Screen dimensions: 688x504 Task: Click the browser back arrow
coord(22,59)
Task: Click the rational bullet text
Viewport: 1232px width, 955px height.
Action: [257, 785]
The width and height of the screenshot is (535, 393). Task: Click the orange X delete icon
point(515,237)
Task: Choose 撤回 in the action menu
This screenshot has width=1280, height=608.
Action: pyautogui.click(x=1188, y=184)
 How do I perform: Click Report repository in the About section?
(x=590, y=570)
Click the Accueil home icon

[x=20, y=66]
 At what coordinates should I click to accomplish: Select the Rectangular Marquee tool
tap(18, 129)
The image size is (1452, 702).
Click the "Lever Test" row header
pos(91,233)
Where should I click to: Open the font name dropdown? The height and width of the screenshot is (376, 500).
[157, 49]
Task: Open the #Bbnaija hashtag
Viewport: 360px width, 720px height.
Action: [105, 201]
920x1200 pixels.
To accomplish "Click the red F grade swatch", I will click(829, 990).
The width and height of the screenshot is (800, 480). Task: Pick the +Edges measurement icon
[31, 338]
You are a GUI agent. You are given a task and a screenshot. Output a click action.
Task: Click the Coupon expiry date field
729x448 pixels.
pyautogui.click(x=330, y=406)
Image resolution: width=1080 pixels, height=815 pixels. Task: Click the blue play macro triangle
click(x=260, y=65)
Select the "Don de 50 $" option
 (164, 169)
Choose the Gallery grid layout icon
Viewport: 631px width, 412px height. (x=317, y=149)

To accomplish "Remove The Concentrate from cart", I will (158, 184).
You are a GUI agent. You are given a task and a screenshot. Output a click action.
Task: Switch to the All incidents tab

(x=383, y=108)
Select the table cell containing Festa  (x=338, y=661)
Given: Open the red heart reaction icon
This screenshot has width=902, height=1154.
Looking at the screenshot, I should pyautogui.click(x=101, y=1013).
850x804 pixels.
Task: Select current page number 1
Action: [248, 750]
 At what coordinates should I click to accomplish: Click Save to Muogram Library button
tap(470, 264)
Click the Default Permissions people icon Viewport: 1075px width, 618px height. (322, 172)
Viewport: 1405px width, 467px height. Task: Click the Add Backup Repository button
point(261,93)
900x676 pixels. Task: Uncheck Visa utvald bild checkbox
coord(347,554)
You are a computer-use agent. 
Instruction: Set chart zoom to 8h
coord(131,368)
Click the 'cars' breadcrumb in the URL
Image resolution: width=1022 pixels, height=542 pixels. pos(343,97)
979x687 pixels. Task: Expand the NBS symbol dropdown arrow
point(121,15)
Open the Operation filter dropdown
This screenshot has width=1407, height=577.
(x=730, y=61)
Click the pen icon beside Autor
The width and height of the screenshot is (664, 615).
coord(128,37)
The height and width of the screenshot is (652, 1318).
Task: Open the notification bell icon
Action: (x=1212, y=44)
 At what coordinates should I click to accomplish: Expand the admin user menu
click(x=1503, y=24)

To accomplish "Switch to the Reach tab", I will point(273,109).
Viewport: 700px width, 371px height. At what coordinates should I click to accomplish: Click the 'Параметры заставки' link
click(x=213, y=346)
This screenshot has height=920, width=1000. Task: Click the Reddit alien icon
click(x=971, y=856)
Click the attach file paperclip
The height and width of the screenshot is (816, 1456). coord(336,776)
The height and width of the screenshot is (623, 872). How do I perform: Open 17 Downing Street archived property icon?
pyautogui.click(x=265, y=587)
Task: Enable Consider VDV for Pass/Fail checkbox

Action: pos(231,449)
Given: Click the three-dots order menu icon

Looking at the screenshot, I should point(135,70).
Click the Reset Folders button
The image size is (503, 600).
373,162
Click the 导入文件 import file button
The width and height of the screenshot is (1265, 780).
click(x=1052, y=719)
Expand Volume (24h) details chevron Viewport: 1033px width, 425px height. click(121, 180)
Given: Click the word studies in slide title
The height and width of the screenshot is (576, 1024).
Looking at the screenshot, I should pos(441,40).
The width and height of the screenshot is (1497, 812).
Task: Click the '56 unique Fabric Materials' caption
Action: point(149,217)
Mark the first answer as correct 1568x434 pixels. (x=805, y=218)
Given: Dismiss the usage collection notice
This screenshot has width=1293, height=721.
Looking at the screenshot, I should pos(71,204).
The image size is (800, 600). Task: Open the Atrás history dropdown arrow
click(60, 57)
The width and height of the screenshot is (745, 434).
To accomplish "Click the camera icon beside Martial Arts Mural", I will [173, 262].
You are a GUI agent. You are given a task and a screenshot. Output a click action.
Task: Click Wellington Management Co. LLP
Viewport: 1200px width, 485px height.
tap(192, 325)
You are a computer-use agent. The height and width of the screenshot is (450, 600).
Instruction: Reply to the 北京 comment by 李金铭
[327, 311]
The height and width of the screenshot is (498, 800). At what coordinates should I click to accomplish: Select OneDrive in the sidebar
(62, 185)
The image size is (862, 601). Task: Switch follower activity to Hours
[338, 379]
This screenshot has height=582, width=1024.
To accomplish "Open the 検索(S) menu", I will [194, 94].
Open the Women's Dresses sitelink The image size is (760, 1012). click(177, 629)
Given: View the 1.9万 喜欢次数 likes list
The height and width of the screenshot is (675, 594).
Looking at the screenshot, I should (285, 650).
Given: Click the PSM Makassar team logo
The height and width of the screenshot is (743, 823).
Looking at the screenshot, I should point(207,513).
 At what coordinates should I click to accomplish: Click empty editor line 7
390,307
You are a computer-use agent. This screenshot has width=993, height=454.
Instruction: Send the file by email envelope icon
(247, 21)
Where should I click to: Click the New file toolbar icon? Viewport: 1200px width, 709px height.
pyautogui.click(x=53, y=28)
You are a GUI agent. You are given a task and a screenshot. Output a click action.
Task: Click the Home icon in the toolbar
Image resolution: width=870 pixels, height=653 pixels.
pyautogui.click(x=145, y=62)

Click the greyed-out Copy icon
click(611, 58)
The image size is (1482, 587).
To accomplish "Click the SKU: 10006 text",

+ + + + + + +

__AIM OF THE EXERCISE__:
Everything above from the line containing "Task: Enable Consider" down to the line containing "Task: Click Wellington Management Co. LLP" is to be transcribed exactly, with both of those lines included and nothing else added.

__ANSWER TO THIS PROBLEM__:
Task: Enable Consider VDV for Pass/Fail checkbox

Action: pos(231,449)
Given: Click the three-dots order menu icon

Looking at the screenshot, I should point(135,70).
Click the Reset Folders button
The image size is (503, 600).
373,162
Click the 导入文件 import file button
The width and height of the screenshot is (1265, 780).
click(x=1052, y=719)
Expand Volume (24h) details chevron Viewport: 1033px width, 425px height. click(121, 180)
Given: Click the word studies in slide title
The height and width of the screenshot is (576, 1024).
Looking at the screenshot, I should pos(441,40).
The width and height of the screenshot is (1497, 812).
Task: Click the '56 unique Fabric Materials' caption
Action: point(149,217)
Mark the first answer as correct 1568x434 pixels. (x=805, y=218)
Given: Dismiss the usage collection notice
This screenshot has width=1293, height=721.
Looking at the screenshot, I should pos(71,204).
The image size is (800, 600). Task: Open the Atrás history dropdown arrow
click(60, 57)
The width and height of the screenshot is (745, 434).
To accomplish "Click the camera icon beside Martial Arts Mural", I will [173, 262].
You are a GUI agent. You are given a task and a screenshot. Output a click action.
Task: Click Wellington Management Co. LLP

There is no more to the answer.